> _Work order_
Below are lines of records; copy exactly those from the one containing "1111x521 pixels." through the one containing "Check the 札幌校 checkbox", leaving the pictures behind.

Stored data entries:
---+---
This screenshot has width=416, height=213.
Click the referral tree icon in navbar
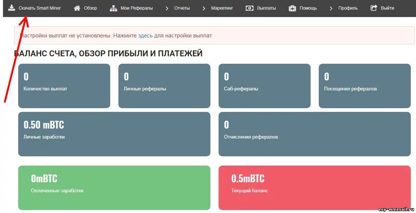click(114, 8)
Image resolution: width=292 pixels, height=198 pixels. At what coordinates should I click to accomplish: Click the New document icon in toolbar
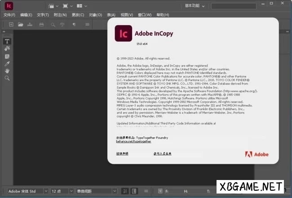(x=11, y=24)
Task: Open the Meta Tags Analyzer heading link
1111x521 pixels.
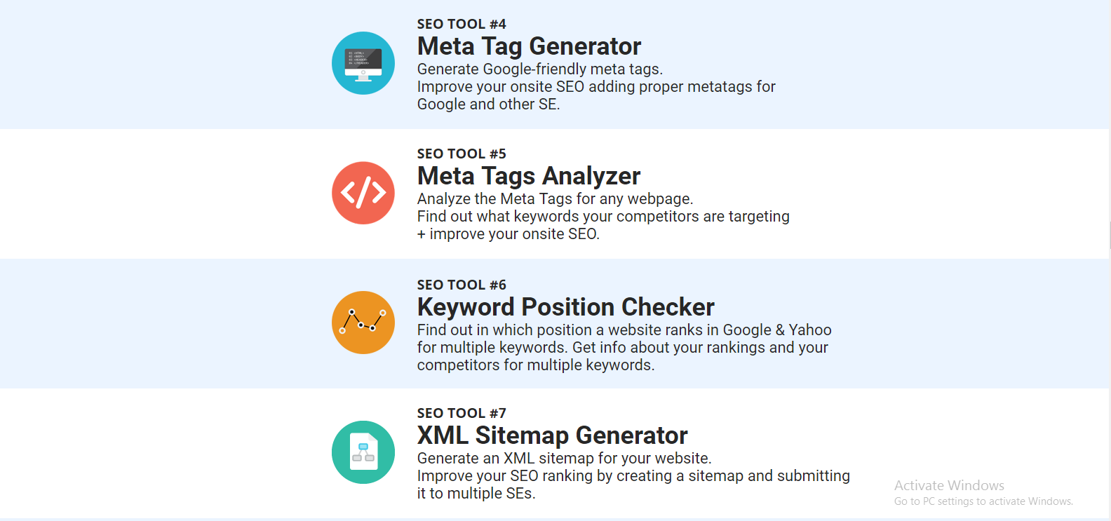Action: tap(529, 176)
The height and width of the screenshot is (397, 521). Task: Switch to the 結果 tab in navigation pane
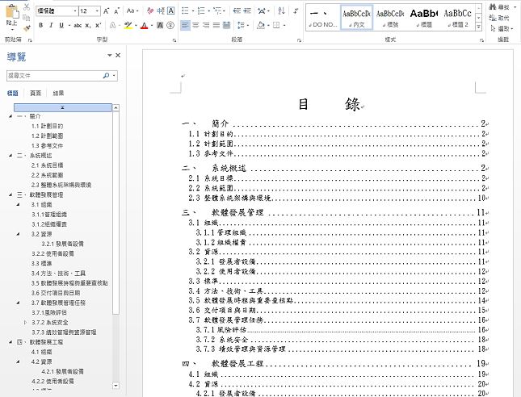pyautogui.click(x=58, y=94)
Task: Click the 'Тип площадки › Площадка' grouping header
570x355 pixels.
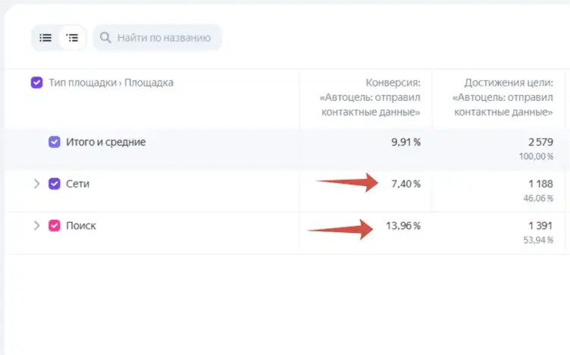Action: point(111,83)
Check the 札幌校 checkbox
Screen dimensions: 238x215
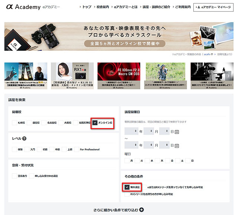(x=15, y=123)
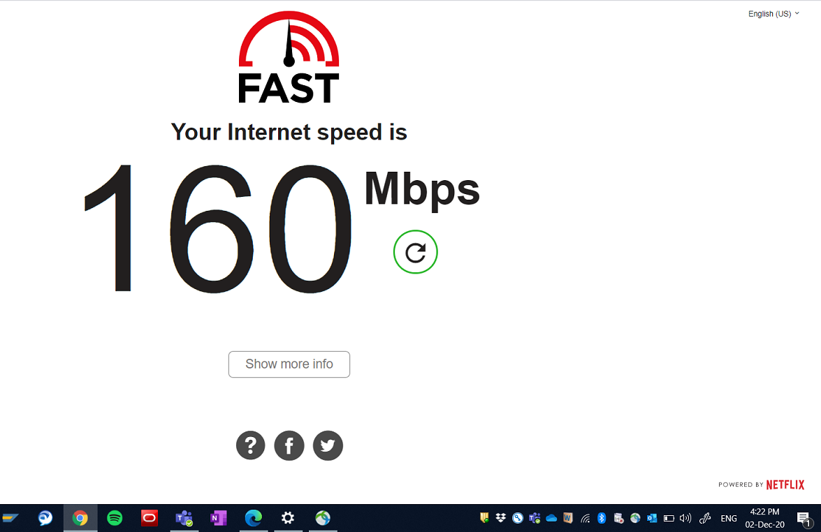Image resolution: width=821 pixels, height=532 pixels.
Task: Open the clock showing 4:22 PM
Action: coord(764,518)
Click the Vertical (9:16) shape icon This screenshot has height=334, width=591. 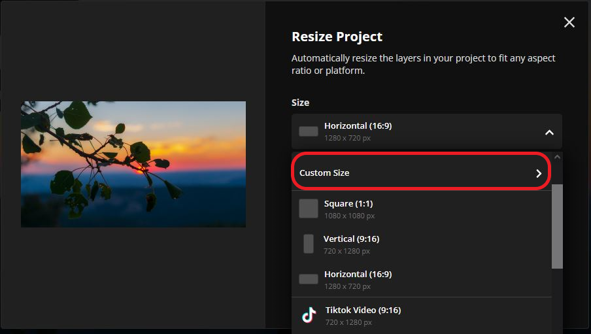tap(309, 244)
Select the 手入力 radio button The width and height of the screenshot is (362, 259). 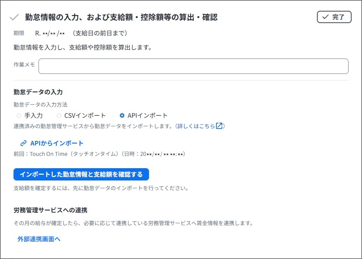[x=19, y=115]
---+---
> _Your solution_
1111x521 pixels.
Action: tap(529, 176)
The height and width of the screenshot is (397, 521). Task: Switch to the 結果 tab in navigation pane
pyautogui.click(x=58, y=94)
Task: Click the 'Тип площадки › Площадка' grouping header
570x355 pixels.
Action: point(111,83)
Check the 札幌校 checkbox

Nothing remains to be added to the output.